#### [Required actions]
a – In the reflection on reading blogs, where was Hannah traveling when she wrote her blog?
b – Extend the reflection on reading blogs from its last sentence.

#### [Selected text]
=== Section Start ===
After Reading Timothy Burke’s blogs I was not surprised that I was still confused by the concept of blogging. When I first started this class I had a simple stance on blogging and now as I learn more about the genres of blogging and the complexities involved I realize that it is definitely not as simple as it appears. As I continue to read different blogs it seems to me that each one has its own personality that incites a different response from me every time. For example, when I was reading Kate Thomas’s blog there was no denying the “flavor” between each line that in a very odd way made me feel as I knew Kate, or at least had a vague notion of her persona. When reading Hannah’s blog it felt as if Hannah were a friend that was merely letting me know how her trip to Chile was going. Even more bizarre was that when I saw Hannah in person it felt like she was already someone I knew and could refer to as a friend despite my never having met her. All these distant connections I feel with the bloggers remind me of reading a novel with a likeable character. After you finish the novel you feel as if the character is real and you know them as well as you know your own friends. This leads me to believe that blogs reveal more about the people writing them than they probably know. Blogs offer readers a glimpse of the writer’s personality even if they are not writing about themselves. The more I read of Timothy Burke’s blogs the easier it was to have a notion of him in my mind although I have never met him or even seen a picture.
=== Section End ===
#### [Source data]
=== Section Start ===
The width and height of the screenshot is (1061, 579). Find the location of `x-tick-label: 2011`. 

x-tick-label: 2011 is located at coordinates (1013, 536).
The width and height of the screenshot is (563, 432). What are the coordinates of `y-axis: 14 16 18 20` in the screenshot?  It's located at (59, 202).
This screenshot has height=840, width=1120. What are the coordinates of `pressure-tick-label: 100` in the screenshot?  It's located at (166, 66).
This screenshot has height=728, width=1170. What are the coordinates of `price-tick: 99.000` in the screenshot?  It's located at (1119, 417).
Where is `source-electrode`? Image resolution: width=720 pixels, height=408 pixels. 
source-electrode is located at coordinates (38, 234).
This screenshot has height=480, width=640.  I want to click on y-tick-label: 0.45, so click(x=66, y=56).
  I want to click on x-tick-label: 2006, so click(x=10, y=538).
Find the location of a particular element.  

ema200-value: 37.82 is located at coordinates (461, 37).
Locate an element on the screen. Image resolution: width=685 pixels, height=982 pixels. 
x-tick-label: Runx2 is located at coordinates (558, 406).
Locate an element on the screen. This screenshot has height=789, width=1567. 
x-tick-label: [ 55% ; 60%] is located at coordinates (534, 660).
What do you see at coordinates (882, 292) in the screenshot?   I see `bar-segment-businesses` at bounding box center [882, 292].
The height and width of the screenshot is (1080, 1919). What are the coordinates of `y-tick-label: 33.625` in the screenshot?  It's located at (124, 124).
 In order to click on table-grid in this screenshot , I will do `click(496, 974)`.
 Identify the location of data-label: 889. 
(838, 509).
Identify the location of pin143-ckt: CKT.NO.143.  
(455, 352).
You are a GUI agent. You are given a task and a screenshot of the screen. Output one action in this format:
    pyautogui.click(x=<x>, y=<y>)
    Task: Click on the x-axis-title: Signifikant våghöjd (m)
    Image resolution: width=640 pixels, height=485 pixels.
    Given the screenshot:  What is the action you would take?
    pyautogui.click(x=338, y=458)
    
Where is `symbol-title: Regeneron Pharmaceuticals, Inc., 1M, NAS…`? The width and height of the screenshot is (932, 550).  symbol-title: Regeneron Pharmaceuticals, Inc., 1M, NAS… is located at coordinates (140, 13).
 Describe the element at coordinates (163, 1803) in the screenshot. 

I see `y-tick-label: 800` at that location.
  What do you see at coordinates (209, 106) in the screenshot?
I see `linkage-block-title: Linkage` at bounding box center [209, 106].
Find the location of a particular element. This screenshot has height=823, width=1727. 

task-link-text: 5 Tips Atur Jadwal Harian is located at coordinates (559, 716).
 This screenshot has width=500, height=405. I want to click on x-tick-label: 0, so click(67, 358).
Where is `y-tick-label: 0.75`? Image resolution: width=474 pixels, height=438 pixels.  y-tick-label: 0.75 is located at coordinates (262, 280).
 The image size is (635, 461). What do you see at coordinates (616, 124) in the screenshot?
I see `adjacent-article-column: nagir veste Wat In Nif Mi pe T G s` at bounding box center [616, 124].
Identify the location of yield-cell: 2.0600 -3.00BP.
=== Section End ===
#### [Answers given]
a – Chile

b –
While reading his blogs I did have a few questions though. ‘Easily Distracted” seems like the perfect title for his blog and since he seems to be in fact so easily distracted I would like to know how he feels about genres when it comes to blogs. Burke seems to be open to writing about anything and his blogs jump from discussions about vigilantes to discussions about sixteen year olds reading The Scarlet Letter. Would blogs having “official” genres affect his method of blogging? Would he feel “boxed in”? Burke’s blogs also seem to be very uninhibited even going as far as naming people; does he ever worry about repercussions for what he states in blogs? When reading the contents of his blog I also wondered if Burke would consider his blog to be inviting to everyone, or is it written for a certain kind of audience. After finishing Burke’s blog I had to smile at the thought of someone trying to classify such a varied blog to a specific genre.